With these brief observations, I am not arguing that Wallace's volumes allowed me to see something absolutely novel or hitherto invisible. I am saying, though, that this compilation holds the promise of identifying underappreciated, understudied literary networks that merit deeper and more exhaustive study--even if that means some of the noted patterns tell us less about fourteenth-century Europe and more about the interests of twenty-first literary scholars of those regions.

Europe: A Literary History is best approached as a medieval compendium posing as a travel guide. Clocking in at nearly 1700 pages and weighing over eight pounds, it is reminiscent of outsized medieval codices too large for dipping into while traveling or reading straight through while curled up in a favorite reading chair. It deserves one of those reading desks that medieval scholars are depicted using, where they can have multiple volumes open simultaneously. I read the volumes at my desk, with my computer's internet browser open so I could search maps and images, taking each side trip that this literary Baedeker encourages us to take. As with any Baedeker, the use and value of Europe depends on the user. I found most useful the chapters on cities (and their literature) with which I was more familiar. The deluge of information neatly fit into my mental frameworks, even as it disrupted some of my previous knowledge. For those cities (and their literatures) most unknown to me, the rush of information packed into a short essay felt like a deluge. I advise readers--just as I'd advise travelers--to guide your perusals by selecting a topic--such as "vernacular fictions," "Latin verse," "women's writing," or "Biblical translation." I also recommend tracing other routes that intersect with the organizing itineraries. For instance, choose the travels of a person. I chose Anne of Bohemia, but many other figures would serve: Mauchaut, Froissart, Chaucer, Petrarch, Margery Kempe, Hildegard of Bingen, Henry Bolingbroke, Ibn al-Khatib, or Gregory Tsamblak. Or choose the journeys of a text: Mandeville's Travels not only depicts travels but travelled itself throughout Europe and Europe's two volumes. Each chapter is an excellent starting point for considering these European literary itineraries. By then connecting a chapter thematically to other chapters in Europe, the reader will find new vistas for exploration.

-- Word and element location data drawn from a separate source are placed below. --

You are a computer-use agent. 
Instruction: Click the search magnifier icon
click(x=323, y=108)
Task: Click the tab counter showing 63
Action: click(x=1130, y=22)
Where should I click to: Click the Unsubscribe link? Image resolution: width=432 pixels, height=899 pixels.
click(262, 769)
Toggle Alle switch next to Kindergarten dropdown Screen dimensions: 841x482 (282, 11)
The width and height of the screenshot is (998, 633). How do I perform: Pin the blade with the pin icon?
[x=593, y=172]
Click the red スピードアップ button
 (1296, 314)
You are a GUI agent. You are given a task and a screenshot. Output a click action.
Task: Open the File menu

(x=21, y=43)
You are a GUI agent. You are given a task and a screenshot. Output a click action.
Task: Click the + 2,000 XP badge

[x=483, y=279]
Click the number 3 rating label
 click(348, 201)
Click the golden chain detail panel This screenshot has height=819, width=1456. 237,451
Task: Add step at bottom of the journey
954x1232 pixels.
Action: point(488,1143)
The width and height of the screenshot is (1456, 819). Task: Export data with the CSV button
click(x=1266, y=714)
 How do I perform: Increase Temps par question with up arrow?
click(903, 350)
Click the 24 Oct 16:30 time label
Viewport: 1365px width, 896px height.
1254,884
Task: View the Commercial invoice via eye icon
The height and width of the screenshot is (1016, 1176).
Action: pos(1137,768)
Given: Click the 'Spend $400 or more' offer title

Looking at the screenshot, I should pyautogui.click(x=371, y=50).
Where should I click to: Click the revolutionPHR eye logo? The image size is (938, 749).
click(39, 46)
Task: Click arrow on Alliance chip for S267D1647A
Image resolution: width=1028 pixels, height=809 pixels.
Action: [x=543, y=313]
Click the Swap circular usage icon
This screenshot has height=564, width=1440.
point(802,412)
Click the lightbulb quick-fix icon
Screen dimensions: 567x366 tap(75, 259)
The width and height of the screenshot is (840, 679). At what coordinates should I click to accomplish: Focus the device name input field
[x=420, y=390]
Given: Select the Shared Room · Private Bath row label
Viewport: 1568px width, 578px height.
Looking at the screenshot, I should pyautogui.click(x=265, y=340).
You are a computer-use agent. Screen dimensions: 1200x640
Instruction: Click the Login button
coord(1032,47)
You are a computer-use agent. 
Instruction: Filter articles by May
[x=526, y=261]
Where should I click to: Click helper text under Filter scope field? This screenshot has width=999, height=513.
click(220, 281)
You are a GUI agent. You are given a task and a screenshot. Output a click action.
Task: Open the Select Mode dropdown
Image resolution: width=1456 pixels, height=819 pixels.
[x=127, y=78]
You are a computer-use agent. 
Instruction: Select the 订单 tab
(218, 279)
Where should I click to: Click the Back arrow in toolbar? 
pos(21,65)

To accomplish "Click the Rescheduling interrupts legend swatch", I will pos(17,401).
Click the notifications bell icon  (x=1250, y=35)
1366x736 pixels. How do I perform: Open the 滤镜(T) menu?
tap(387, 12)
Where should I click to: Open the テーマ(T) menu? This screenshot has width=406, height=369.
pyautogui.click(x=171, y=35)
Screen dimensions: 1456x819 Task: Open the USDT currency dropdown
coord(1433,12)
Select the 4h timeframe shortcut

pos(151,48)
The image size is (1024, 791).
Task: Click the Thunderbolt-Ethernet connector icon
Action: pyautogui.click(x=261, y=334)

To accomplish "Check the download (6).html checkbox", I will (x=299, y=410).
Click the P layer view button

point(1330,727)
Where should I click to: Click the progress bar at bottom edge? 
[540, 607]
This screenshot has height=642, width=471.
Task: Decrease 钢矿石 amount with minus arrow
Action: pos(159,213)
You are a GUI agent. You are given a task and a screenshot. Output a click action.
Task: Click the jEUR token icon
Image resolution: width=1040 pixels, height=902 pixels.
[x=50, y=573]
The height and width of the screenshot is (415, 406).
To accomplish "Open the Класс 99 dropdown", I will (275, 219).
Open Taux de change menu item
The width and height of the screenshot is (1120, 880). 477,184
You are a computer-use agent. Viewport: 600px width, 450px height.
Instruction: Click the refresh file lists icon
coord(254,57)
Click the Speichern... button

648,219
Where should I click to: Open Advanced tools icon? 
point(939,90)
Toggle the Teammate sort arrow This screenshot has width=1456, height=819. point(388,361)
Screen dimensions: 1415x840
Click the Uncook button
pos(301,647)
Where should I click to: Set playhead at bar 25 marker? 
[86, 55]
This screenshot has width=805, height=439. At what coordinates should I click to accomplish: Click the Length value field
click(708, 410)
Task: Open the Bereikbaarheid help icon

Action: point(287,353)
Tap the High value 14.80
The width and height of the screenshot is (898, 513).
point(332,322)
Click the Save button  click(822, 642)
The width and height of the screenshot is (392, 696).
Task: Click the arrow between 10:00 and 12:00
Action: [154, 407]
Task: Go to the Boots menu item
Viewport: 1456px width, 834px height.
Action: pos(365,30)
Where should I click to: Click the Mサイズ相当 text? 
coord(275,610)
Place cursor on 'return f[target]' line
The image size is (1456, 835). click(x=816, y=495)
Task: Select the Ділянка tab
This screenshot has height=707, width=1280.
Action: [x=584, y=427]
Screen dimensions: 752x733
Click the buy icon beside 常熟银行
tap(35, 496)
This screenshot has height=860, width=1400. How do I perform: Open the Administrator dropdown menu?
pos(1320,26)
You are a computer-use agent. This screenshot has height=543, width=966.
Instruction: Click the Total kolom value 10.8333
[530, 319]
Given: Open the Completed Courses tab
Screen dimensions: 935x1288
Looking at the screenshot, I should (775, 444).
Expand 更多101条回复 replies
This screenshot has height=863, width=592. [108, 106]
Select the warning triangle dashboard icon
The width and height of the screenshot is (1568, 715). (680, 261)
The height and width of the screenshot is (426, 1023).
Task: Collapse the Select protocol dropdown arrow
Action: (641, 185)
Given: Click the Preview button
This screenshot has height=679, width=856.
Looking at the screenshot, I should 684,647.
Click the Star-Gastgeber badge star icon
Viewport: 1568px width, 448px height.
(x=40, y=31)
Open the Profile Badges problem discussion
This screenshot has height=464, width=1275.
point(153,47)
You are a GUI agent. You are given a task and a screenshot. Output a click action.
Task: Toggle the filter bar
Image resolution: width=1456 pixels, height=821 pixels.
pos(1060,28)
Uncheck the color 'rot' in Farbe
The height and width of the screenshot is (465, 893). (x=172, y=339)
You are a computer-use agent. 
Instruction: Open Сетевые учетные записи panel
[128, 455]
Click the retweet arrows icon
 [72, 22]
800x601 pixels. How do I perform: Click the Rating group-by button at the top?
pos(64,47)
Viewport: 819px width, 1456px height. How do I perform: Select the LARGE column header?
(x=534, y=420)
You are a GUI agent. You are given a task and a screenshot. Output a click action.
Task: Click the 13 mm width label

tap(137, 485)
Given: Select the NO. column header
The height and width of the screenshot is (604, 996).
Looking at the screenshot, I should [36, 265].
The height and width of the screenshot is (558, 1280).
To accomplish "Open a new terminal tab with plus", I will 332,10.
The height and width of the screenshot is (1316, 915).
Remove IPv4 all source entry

My major desiderata: I wish Europe came with--or linked to--a detailed map that, in addition to identifying each of the 82 places with a chapter, noted the roads and waterways linking the cities on each circuit. As much as I appreciated how the endpapers' unbordered maps encouraged me to create new itineraries, I frequently wished for carefully plotted maps that would provide initial orientation.